現在までの達成度 (区分) |
現在までの達成度 (区分)
2: おおむね順調に進展している
理由
研究の推進方策に対して、おおむね順調に進行してる。
【1.水熱合成法により得られた試料の電気伝導度評価】水熱法で合成したペロブスカイト関連構造を持つBa5Nb4O15の500℃における電気伝導度は、固相反応法で合成した試料と比較して約2桁高かった。
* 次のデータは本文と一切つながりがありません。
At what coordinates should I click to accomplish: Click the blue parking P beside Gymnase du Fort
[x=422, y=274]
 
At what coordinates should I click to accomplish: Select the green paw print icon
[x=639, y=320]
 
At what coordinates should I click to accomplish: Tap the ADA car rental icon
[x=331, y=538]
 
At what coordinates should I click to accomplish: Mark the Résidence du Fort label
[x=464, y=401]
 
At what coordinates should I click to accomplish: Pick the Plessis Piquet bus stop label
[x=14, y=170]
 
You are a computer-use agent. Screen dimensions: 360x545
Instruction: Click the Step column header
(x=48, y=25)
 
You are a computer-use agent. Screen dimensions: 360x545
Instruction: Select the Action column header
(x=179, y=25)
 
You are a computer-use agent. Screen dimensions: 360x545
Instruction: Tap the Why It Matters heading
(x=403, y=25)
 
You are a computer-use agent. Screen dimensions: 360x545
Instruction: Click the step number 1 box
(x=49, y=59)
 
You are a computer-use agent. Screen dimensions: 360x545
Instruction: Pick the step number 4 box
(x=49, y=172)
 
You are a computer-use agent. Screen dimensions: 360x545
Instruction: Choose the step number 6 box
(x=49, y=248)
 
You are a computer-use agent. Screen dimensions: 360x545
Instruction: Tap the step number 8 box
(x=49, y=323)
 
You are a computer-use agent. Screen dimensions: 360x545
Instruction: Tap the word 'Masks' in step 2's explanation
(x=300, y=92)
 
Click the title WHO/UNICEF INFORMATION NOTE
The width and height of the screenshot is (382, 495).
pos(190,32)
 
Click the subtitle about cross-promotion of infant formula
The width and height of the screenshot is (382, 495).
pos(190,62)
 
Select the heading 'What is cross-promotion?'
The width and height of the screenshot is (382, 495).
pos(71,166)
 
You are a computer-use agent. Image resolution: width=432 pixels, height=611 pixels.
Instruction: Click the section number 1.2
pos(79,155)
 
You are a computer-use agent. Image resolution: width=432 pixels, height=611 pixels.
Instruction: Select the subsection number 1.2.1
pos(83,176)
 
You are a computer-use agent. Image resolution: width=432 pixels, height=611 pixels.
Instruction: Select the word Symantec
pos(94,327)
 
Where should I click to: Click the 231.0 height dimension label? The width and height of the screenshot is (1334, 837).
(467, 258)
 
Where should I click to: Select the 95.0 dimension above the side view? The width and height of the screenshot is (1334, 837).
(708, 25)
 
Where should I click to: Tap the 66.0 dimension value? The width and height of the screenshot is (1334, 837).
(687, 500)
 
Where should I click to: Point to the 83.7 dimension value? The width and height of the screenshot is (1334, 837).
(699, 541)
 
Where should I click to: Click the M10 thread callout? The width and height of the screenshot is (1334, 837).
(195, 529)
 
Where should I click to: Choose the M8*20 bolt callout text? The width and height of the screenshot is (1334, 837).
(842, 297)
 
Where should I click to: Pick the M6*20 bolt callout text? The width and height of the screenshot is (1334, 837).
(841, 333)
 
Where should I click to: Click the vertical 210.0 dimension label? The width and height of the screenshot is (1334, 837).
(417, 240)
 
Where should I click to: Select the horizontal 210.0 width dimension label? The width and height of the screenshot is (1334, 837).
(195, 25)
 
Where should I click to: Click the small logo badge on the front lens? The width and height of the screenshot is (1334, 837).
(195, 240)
また、400℃付近において電気伝導度のアレニウスプロットの傾きが変化したため、結晶構造中の水酸化物イオンの脱離による電化キャリアの変化が示唆された。 【2、赤外分光法を用いた水酸化物の解析】酸素欠損ペロブスカイト構造をもつBa(ZnxNb1-x)O3-dは大気中から結晶格子中へ水分子を取り込み 酸水酸化物Ba(ZnxNb1-x)O3-d(OH)yへと変化する。拡散反射法を用いたTFIR測定を40℃~600℃で行い、ガウス曲線を用いたスペクトルのピークフィットにより、各ピーク面積値の温度変化と振動数から試料中におけるO-H結合形態を推測した。スペクトルは6つのガウス曲線によって再現され、40C℃~100℃の温度範囲において、ピーク4, 5, 6のピーク面積は大幅な減少、ピーク1, 2のピーク面積は増大を示した。また、ピーク3のピーク面積はほぼ変わらなかった。結晶格子中の水酸化物イオンは吸着水以上に強い結合を形成するため、高振動数側で観測されると考えられる。したがって、ピーク4, 5, 6は結晶粒表面に吸着した水分子、ピーク1, 2, 3は格子酸素とプロトンが形成したO-H結合に帰属されると推測した。 【3、水酸化物イオン含有量の増大】当該年度に導入した特注の電気炉により、気相で高濃度水蒸気と試料を反応させることが可能となり、結果として試料の水酸化物化が促進されることを確認した。